RANCHO MIRAGE, Calif (Reuters) — U.S. President Barack Obama will sign an executive order barring federal contractors from discriminating on the basis of sexual orientation or gender identity, a White House official said on Monday, handing another victory to gay rights activists.
The White House has been pressing Congress to pass legislation to ban employment discrimination against lesbian, gay, bisexual and transgender people and has resisted issuing an executive order in favor of pursuing a broader, legislative solution.
But Obama has spent the year taking executive action on a host of other domestic priorities where Congress has failed to make legislative headway, and activists have pressed him to do the same on the issue of gay rights.

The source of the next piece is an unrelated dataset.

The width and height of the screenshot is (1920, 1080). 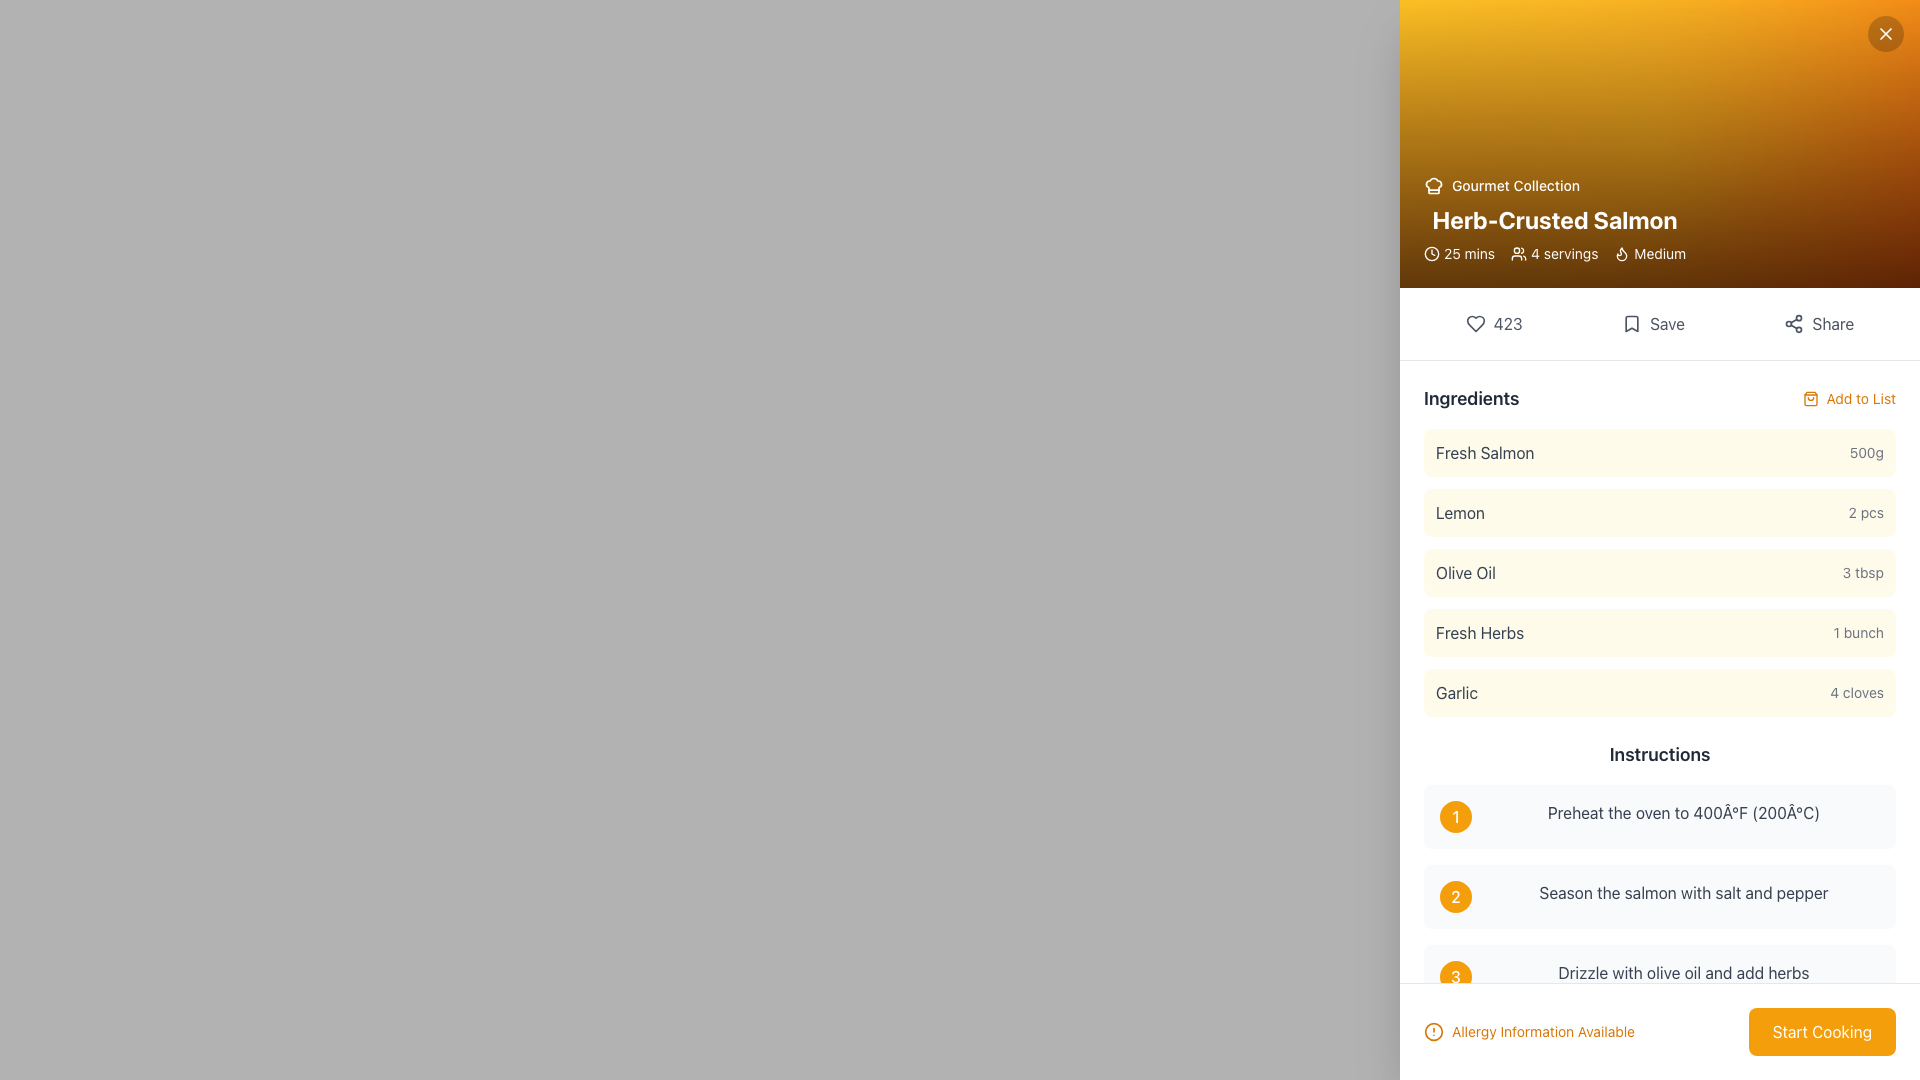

"Following on his pledge for this to be a year of action to expand opportunity for all Americans, the president has directed his staff to prepare for his signature an Executive Order that prohibits federal contractors from discriminating on the basis of sexual orientation or gender identity," a White House official said.
"The action would build upon existing protections, which generally prohibit federal contractors and subcontractors from discriminating in employment decisions on the basis of race, color, religion, sex, or national origin," the official, who spoke on condition of anonymity, said.
Since coming into office, Obama helped end the "don't ask, don't tell" policy that prohibited gays from serving openly in the military and, after what he described as an evolution in his thinking, gave backing to gay marriage during his 2012 re-election campaign.